The harsh judgement shivered over me and as my outrage built, I pondered all I knew of the Duke. A prince with a reputation for high-minded courtesy and chivalry, he had adored his first wife, Blanche, and was plunged into desolation by her untimely death three years before. He would never have strayed from her side. And now he had a new wife, a marriage of three months’ standing, and the prospect of a new child and a new kingdom to rule if he could enforce Constanza’s claim to Castile in his own right. A man of ambition, the Duke would do nothing to jeopardise the authority in that distant kingdom if he wore its crown. He would not take a mistress within three months of bedding a new wife.

It was all beyond sense. The Duke of Lancaster was not the mindlessly pretty, disreputable young man of the tapestry whose sole concern was dalliance.

And yet, at the same time I was forced to acknowledge that the puissant Duke of Lancaster, raised in royal indulgence from his cradle, was the possessor of a will as strong as cold steel. I will not be denied, he had said.
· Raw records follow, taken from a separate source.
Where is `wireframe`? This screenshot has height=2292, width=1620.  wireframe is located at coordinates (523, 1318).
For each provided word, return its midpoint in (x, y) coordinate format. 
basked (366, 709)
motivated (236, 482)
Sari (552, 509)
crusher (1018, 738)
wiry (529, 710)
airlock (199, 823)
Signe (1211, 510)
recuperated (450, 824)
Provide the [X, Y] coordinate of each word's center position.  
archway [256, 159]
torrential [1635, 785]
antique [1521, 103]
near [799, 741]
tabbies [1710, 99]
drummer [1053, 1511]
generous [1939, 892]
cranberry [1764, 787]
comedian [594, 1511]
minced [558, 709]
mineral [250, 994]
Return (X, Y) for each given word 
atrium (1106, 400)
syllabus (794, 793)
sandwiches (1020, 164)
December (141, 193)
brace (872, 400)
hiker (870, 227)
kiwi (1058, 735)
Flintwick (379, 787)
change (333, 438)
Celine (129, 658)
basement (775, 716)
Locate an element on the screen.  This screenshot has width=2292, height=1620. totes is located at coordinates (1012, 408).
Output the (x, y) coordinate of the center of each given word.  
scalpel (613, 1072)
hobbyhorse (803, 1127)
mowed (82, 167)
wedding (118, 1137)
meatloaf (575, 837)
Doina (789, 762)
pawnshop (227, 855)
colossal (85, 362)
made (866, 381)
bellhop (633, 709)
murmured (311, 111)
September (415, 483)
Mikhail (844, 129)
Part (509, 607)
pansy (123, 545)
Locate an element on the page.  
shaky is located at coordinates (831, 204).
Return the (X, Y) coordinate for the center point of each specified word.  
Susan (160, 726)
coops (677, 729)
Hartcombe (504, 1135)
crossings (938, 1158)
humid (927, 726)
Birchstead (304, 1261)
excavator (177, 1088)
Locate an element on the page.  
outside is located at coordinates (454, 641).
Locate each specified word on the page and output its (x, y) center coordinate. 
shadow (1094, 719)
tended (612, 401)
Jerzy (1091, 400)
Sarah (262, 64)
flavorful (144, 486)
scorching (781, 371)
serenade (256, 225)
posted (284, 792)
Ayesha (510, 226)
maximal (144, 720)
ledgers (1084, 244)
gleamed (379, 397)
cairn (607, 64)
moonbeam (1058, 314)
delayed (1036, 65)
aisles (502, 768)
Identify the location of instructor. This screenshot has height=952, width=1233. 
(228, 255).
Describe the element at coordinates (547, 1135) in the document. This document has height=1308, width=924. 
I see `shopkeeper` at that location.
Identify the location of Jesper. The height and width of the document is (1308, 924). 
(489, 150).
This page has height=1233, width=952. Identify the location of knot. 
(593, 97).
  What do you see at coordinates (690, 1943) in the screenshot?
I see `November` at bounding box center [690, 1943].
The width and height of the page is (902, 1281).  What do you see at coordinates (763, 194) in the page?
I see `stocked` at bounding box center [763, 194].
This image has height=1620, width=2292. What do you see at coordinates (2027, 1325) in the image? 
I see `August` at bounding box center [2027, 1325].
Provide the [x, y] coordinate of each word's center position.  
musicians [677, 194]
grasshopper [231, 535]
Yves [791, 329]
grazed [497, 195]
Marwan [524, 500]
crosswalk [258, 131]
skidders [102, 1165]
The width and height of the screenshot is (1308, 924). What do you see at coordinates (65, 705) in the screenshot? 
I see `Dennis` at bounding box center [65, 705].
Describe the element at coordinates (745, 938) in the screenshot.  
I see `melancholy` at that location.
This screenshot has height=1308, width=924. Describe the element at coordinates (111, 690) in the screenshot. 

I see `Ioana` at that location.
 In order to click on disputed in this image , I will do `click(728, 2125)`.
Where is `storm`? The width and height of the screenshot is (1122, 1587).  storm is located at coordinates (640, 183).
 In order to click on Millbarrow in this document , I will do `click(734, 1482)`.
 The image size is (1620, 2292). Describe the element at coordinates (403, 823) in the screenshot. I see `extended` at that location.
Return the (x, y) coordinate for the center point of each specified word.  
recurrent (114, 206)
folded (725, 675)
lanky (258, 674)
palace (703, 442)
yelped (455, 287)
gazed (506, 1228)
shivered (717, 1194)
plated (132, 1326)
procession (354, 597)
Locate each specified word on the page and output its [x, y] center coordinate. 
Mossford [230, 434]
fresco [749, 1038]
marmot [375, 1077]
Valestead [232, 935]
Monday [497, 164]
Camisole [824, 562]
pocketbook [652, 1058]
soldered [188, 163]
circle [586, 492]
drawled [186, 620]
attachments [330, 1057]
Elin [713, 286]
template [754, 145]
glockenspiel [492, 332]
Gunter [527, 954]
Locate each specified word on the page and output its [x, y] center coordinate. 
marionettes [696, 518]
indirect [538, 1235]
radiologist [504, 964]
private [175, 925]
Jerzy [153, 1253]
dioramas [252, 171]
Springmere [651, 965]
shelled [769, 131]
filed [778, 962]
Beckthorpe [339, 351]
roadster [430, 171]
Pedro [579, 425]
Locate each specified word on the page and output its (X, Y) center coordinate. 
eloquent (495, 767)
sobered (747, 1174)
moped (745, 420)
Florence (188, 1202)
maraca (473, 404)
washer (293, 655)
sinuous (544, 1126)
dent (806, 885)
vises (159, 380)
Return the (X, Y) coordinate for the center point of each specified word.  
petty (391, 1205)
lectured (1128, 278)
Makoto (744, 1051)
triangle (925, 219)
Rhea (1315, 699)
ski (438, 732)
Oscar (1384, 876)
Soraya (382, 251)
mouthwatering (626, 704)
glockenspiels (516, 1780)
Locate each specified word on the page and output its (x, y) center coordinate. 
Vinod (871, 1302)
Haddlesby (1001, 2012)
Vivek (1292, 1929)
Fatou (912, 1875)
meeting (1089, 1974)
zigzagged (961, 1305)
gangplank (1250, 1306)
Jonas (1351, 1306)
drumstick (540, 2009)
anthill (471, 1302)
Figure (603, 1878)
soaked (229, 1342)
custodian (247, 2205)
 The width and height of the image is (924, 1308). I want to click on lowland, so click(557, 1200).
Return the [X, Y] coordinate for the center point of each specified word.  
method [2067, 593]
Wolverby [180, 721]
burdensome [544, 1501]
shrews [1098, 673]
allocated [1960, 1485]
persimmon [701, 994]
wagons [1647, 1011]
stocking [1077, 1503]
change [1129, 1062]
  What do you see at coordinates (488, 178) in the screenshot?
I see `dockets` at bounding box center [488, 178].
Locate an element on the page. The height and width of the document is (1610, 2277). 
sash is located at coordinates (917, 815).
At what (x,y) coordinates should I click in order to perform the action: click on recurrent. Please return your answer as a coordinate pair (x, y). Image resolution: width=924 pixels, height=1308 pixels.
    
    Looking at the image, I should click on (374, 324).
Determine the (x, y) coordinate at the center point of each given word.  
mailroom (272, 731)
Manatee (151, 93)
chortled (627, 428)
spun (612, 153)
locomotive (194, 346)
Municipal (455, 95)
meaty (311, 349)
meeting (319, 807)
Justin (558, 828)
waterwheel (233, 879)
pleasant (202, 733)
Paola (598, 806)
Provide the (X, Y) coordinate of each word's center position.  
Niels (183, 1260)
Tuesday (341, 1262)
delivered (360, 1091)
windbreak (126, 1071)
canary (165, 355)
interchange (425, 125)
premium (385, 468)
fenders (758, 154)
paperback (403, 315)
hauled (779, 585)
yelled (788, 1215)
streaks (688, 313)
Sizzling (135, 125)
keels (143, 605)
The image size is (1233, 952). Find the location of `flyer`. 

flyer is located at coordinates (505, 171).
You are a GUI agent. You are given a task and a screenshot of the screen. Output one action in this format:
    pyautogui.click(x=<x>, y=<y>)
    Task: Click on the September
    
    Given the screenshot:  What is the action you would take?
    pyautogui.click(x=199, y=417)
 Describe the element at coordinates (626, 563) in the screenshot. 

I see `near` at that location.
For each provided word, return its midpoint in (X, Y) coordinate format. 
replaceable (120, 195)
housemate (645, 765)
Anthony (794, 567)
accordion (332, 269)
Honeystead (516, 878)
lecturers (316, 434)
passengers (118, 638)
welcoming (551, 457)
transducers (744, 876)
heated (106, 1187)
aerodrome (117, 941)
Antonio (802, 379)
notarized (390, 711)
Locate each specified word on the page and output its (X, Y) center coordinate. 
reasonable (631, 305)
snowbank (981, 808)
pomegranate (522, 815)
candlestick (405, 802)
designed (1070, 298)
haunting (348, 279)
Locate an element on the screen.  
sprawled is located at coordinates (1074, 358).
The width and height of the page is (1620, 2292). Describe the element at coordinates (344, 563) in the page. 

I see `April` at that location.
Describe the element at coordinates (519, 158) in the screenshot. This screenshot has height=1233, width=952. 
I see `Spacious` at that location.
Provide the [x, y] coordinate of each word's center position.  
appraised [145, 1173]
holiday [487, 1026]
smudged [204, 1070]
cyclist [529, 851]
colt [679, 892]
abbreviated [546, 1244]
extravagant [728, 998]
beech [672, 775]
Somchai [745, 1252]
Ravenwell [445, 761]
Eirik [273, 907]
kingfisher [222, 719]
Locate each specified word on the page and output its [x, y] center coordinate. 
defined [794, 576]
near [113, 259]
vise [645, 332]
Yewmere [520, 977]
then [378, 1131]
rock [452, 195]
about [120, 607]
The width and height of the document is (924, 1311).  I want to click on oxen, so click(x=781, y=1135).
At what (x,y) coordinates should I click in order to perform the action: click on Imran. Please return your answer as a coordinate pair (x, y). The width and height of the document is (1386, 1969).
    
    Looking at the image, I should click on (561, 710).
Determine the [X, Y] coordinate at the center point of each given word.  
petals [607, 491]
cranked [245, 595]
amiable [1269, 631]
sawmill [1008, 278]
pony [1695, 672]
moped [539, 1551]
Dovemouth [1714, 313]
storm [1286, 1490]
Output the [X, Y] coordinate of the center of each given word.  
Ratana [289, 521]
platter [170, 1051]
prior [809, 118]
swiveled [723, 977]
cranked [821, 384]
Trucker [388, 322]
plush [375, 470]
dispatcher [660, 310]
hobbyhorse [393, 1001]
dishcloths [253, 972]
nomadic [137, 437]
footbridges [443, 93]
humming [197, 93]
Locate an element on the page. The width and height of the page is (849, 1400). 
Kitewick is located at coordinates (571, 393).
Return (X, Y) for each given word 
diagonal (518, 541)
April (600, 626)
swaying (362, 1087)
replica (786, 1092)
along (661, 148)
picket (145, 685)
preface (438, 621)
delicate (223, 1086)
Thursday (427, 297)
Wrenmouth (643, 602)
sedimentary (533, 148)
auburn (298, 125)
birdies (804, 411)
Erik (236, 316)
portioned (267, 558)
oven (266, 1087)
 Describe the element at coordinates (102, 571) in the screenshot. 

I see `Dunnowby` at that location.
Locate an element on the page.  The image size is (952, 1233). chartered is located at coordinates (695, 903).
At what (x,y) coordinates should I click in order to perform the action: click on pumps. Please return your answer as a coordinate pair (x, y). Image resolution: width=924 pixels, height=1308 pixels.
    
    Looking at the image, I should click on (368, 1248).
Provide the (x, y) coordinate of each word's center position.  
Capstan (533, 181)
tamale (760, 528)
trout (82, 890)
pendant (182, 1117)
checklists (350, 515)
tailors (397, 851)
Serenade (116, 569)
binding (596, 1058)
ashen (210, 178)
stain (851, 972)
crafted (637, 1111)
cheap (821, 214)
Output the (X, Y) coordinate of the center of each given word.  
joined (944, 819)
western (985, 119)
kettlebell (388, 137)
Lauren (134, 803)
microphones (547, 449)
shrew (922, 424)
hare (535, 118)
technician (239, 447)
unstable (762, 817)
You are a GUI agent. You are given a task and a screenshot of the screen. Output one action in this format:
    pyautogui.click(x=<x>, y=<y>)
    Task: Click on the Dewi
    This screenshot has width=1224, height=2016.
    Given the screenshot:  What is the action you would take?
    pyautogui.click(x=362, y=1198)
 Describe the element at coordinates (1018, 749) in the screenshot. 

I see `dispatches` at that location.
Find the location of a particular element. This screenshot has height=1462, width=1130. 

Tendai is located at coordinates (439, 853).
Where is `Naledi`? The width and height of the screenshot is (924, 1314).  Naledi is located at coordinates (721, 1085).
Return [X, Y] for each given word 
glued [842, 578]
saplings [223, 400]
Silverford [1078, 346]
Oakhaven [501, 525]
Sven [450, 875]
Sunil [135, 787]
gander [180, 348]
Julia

It is not in my nature to accept so determined a rebuttal.

It was an uncomfortable thought.

And my next proved to be an even more disconcerting companion.

Was the fault mine? Had I, however inadvertently, however cleverly cautious I had considered myself to be, encouraged the Duke to think that I would welcome so impious a request? I could not imagine that I had dropped so careless a word, made so flirtatious a gesture, just as I was certain that I had never led him to believe that I would step so far beyond seemly behaviour. Inappropriate desires and longings, even if I had them, were to be held under restraint and confessed only before the priest.

I cast my mind back over the three years since I had left the household on Duchess Blanche’s death, when we had all been deluged in mourning black, overwrought with grief. The only occasion on which I had seen the Duke was two years ago at the interment of Queen Philippa in Westminster Abbey, when he had pinned a mourning brooch to my bodice. Hardly an occasion for unseemly flirtation.

So perhaps I had misconstrued the whole of the past hour, making my present tumbling concerns entirely irrelevant. But of course, I had not misconstrued it. I would have been witless to put a wrong interpretation on his parting shot

And I don’t like you in widow’s weeds, he had informed me from a distance. They don’t become you. If I were your lover I would clothe you in silk and cloth of gold.

No, I was under no delusion about that: so intimate, so personal a comment on how I looked, what I wore and how he would remedy it. What right had he, when custom demanded that I wear mourning for a year? Vanity—assuredly a sin—lit a little flame of anger, as I spread out my skirts, disliking the weight of them in the voluminous amount of material, fretting that my wimple and veils leached colour from my skin. I knew I did not look my best, and was woman enough to regret it.